• **GOAL OF THE EXERCISE**
Return only the lines running from the top of the entries to the line with "Click the left-positioned", inclusive, exactly as written.

• **Stored records**

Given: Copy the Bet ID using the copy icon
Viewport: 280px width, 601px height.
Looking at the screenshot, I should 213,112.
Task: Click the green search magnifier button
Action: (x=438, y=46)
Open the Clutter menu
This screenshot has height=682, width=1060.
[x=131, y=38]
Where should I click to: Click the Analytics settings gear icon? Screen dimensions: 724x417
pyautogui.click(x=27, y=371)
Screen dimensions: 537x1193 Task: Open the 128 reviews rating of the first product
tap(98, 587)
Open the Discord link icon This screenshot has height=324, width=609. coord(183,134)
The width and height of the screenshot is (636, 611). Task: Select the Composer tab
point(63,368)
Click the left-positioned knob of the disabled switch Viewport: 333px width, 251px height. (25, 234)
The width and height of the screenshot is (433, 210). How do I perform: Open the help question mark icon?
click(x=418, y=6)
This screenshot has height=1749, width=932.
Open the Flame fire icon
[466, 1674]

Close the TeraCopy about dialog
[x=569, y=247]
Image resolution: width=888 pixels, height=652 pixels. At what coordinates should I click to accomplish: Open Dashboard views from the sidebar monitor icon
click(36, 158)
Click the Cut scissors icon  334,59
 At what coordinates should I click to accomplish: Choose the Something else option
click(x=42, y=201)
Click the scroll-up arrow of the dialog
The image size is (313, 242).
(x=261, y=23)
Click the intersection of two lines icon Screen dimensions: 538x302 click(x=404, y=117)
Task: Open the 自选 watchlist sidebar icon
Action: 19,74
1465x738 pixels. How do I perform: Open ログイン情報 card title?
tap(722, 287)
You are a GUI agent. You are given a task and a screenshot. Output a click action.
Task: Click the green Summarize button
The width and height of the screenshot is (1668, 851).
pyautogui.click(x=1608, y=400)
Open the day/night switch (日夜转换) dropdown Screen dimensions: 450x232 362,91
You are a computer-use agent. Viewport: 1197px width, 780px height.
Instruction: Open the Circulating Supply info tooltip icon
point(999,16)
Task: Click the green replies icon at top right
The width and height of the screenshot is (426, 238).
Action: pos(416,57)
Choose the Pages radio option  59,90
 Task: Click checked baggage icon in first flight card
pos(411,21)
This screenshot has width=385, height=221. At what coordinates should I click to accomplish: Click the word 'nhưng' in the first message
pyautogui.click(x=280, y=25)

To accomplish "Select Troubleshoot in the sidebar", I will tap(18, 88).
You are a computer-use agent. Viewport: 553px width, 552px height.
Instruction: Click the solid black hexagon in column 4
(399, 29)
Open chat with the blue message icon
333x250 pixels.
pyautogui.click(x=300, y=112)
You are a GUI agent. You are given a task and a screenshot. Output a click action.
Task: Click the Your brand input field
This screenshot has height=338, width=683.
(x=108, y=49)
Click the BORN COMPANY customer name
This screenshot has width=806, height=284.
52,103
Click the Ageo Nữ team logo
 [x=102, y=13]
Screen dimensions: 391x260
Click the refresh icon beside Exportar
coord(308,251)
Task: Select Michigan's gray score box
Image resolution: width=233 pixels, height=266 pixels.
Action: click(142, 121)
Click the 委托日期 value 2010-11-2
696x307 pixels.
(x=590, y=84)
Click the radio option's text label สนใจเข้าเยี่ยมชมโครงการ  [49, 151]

• **SOLUTION FOR THIS EXERCISE**
Given: Copy the Bet ID using the copy icon
Viewport: 280px width, 601px height.
Looking at the screenshot, I should 213,112.
Task: Click the green search magnifier button
Action: (x=438, y=46)
Open the Clutter menu
This screenshot has height=682, width=1060.
[x=131, y=38]
Where should I click to: Click the Analytics settings gear icon? Screen dimensions: 724x417
pyautogui.click(x=27, y=371)
Screen dimensions: 537x1193 Task: Open the 128 reviews rating of the first product
tap(98, 587)
Open the Discord link icon This screenshot has height=324, width=609. coord(183,134)
The width and height of the screenshot is (636, 611). Task: Select the Composer tab
point(63,368)
Click the left-positioned knob of the disabled switch Viewport: 333px width, 251px height. (25, 234)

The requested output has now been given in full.